CDSL IPO received a huge response on the final day of bidding and was subscribed 169.41 times at the close of bidding today. Of their respective quota of reserved shares, employees bid 1.40 times, retail investors bid 22.30 times, institutional investors bid an impressive 148.71 times, non-institutional investors bid a humongous 563.02 times. The total subscription at 3 pm on the final day of bidding was already 101.55 times.
The IPO is worth up to Rs 524 crore with 2,48,27,046 equity shares on offer. The shares with a face value Rs 10 each will list on NSE and the retail allocation has been fixed at 35%. SEBI rules bar stock exchange companies from self-listing.
On Friday, the issue raised Rs 154.07 crore by issuing 1.03 crore equity shares to 15 anchor investors – SBI Magnum Tax Gain Scheme, ICICI Prudential, HSBC Indian Equity Mother Fund, Abu Dhabi Investment Authority–Behave, FIL Investments (Mauritius), Goldman Sachs India etc.
The company is one of the two depositories in India which naturally makes it a sought-after upcoming IPO. NSE’s NSDL is the only competitor for CDSL. Just like BSE was the first stock exchange to list in India, CDSL will be the first depository to be quoted on an Indian stock exchange.
CDSL was established in 1997 by BSE, which holds a 50.05% equity stake in the depository unit. In addition to BSE, SBI and Bank of Baroda will also reduce their shareholding while Calcutta Stock Exchange will sell all the 1,000,000 shares it owns.
Brokerage houses had recommended subscribing to the issue citing strong parentage, steady growth, a decent return on equity, and high barriers to entry. However, there are risks as well, such as losses from an interruption in the IT systems or revenue loss from falling trading volumes.
Stock trading in India is still considered niche and risky by a large portion of investing public, including people who end up investing in stock markets indirectly through mutual funds. However, the scenario is changing gradually and this is a big positive for players like CDSL.
The company has seen its revenues grow at a CAGR of 3.67% over the past four years with the revenue in FY2016 being Rs 139.4 crore. Just like its revenues, CDSL has seen an uptick in profits as well. Its net profit has grown at a CAGR of 7.59% over the last four years with the FY2016 profits being Rs 74.1 crore. The company’s margins have been are solid and have never dipped below 34% in the last four years. In the latest year, its profitability was at 53.2%. The company credits this strong profitability to its scalable business model.
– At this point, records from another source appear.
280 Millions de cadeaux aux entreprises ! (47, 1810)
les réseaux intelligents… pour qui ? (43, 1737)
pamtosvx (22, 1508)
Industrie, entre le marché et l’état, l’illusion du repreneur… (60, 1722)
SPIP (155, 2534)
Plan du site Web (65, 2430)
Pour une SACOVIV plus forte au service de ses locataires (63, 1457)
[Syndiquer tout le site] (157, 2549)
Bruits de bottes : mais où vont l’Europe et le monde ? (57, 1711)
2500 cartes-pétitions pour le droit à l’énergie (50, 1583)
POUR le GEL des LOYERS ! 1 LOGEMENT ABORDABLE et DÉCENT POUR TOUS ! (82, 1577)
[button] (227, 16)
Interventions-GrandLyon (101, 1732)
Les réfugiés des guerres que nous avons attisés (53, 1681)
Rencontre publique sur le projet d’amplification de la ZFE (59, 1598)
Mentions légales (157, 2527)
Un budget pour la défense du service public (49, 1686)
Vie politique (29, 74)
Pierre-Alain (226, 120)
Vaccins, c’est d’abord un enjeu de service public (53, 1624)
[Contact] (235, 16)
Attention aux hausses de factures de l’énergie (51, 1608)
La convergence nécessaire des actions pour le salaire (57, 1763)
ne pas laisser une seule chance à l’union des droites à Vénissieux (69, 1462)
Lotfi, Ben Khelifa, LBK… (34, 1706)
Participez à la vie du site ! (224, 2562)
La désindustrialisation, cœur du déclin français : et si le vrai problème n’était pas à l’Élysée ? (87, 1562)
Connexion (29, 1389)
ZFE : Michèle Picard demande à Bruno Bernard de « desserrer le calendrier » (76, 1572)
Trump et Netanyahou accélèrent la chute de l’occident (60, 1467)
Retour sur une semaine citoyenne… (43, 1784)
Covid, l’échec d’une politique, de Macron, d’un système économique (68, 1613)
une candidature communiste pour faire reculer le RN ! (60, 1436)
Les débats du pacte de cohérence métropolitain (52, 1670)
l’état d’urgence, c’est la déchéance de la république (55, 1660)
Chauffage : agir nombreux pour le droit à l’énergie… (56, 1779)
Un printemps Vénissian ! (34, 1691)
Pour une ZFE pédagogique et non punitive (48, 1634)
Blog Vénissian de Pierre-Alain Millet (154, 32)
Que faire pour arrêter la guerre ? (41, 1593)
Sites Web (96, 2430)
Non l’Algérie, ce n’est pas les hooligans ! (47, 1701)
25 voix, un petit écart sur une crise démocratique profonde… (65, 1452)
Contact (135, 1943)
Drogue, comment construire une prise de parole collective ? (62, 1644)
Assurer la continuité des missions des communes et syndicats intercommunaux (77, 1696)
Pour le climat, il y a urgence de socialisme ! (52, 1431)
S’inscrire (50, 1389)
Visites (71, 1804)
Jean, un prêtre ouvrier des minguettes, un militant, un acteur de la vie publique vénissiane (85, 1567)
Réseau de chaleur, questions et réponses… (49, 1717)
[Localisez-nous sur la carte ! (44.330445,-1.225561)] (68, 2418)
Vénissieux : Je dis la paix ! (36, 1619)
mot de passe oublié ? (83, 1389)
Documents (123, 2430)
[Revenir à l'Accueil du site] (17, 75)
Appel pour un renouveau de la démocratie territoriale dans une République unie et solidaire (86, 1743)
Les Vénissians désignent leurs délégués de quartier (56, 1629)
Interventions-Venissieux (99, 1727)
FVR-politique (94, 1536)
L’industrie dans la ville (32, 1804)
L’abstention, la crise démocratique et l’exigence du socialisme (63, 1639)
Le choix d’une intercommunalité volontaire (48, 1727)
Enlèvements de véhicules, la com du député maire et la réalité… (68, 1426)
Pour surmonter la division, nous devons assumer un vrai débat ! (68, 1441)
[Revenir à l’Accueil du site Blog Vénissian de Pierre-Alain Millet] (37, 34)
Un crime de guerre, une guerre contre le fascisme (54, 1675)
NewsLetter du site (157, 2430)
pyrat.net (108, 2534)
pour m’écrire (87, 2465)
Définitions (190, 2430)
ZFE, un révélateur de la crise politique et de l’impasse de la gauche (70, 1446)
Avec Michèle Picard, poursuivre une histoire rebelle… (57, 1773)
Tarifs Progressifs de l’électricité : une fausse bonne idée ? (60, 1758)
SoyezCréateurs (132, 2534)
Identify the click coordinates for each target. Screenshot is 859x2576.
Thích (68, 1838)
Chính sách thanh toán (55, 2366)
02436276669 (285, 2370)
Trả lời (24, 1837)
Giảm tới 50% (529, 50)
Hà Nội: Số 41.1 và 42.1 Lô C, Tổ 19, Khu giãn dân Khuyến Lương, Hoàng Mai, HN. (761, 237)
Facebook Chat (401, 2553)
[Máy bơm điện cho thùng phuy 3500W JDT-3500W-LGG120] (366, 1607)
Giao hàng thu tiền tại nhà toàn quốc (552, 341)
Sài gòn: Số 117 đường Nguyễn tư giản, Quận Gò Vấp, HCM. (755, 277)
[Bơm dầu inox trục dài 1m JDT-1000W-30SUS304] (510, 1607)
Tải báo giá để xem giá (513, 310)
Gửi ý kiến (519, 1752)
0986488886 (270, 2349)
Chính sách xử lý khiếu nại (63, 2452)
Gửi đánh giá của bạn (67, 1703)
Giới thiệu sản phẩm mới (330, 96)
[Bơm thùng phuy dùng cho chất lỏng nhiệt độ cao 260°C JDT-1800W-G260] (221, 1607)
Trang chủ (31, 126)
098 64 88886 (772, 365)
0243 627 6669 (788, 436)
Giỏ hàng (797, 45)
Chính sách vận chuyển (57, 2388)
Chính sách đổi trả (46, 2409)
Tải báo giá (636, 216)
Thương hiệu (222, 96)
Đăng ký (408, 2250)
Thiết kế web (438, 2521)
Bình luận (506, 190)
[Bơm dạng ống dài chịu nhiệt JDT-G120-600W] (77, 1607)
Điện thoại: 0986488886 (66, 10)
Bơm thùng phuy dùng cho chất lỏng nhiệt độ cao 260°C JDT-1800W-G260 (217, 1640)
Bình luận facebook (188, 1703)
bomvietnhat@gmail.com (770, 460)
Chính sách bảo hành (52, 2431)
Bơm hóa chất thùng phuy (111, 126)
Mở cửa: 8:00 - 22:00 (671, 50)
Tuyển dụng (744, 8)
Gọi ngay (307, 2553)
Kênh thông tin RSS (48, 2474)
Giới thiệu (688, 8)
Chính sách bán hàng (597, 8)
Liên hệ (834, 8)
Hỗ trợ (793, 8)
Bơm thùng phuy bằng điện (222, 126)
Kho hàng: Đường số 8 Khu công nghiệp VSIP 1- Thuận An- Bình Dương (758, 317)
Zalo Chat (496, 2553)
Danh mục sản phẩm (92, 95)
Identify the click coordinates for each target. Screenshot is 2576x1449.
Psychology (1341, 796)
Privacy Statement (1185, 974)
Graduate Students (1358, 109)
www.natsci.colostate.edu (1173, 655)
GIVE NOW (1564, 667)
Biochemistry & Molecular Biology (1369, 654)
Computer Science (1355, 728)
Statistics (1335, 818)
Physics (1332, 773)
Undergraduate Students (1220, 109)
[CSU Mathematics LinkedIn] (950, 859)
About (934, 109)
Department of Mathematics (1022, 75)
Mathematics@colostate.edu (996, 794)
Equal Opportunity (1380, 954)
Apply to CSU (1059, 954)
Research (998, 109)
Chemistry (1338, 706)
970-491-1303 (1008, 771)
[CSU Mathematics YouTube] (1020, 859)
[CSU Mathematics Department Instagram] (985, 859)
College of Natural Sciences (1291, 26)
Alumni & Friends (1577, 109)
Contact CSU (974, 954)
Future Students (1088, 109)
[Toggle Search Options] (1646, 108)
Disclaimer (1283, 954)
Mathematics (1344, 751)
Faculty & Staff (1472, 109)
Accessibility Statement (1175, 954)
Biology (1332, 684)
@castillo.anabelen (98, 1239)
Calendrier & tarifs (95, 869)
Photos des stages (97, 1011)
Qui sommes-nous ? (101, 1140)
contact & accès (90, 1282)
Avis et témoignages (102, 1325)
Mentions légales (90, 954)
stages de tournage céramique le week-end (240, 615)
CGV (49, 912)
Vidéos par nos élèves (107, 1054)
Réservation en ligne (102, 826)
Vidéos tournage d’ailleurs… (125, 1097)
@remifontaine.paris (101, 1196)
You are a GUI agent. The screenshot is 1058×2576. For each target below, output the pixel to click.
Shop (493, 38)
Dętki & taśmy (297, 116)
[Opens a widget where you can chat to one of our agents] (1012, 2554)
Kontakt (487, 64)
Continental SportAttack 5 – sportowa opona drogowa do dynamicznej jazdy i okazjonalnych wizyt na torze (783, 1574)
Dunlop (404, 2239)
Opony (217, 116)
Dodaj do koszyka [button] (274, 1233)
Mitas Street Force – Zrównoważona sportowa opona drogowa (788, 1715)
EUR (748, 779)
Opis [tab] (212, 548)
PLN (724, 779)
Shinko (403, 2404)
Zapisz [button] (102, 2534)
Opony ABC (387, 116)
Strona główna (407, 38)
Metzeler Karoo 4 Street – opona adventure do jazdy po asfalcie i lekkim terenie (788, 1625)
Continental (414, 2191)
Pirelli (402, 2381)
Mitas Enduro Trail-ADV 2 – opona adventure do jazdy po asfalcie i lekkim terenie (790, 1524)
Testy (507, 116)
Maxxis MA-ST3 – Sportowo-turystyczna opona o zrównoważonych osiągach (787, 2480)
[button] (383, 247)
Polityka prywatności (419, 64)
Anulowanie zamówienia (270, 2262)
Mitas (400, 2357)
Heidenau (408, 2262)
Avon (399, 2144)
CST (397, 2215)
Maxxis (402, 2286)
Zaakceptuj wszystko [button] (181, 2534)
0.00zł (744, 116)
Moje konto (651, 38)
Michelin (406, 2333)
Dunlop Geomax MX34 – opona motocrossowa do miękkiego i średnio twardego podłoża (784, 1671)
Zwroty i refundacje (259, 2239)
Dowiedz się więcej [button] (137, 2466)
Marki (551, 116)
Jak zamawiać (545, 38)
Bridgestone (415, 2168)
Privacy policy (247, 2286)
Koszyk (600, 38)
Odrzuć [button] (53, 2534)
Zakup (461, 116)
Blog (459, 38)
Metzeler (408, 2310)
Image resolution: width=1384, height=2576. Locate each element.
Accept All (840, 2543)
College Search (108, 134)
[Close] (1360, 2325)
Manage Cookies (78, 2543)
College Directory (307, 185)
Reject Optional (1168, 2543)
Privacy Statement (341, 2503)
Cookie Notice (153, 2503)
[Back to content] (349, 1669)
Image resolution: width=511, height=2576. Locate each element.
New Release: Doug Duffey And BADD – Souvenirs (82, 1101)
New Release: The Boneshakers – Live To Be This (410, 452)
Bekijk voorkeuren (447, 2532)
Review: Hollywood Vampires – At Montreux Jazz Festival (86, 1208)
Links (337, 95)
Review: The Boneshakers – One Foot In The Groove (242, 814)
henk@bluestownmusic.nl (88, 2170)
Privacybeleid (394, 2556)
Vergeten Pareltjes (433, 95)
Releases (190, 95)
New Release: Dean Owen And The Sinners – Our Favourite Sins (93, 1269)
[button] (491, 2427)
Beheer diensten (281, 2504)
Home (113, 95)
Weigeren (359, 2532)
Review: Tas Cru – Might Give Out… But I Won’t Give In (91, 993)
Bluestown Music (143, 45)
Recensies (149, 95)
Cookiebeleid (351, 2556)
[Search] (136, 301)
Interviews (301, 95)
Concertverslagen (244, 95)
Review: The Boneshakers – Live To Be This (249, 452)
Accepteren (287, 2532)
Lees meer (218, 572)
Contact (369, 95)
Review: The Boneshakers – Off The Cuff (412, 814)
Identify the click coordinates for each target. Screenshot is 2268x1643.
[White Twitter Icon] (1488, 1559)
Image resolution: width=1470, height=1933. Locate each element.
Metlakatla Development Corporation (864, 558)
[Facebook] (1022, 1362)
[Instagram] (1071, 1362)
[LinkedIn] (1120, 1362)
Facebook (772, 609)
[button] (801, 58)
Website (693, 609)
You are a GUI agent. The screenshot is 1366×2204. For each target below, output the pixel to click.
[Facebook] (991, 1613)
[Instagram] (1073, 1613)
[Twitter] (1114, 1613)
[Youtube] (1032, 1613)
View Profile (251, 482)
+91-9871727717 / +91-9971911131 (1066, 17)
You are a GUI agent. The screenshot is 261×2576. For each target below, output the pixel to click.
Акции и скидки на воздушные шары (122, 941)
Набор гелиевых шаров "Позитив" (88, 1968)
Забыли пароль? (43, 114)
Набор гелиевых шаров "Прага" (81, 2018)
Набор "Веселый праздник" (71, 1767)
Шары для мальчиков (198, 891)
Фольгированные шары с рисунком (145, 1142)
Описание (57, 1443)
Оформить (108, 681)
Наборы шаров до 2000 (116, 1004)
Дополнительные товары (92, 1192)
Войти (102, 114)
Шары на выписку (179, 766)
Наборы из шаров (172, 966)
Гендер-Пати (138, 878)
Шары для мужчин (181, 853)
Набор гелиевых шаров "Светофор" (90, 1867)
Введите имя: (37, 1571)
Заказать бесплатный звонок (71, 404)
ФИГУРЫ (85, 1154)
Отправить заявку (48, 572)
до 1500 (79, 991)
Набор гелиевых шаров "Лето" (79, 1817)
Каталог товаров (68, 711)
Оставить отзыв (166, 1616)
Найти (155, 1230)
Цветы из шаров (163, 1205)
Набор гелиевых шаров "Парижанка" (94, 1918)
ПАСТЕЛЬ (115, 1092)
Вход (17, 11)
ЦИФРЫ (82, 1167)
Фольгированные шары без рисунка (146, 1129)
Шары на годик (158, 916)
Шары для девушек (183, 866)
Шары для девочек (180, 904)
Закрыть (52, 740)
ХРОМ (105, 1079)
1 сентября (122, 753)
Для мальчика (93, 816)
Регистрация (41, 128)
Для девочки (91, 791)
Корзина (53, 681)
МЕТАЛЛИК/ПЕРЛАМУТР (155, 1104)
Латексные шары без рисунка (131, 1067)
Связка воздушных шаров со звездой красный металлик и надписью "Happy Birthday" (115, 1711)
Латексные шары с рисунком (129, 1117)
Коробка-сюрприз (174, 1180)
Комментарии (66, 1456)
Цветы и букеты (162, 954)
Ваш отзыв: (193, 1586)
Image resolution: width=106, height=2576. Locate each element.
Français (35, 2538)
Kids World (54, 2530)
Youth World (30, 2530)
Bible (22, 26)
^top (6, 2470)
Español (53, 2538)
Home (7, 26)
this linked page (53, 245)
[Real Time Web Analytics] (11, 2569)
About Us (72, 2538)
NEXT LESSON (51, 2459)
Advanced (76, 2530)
CDSL has paid dividends regularly to its shareholders in the last four years and considering that BSE will continue to remain the biggest shareholder, this policy is unlikely to change anytime soon. Out of the Rs 74.1 crore, it earned last year, CDSL paid a total of Rs 31.4 crore in the form of dividends. CDSL paid a dividend at the rate of 25% (Rs 2.5 per share) and this was up from 22% in FY2015.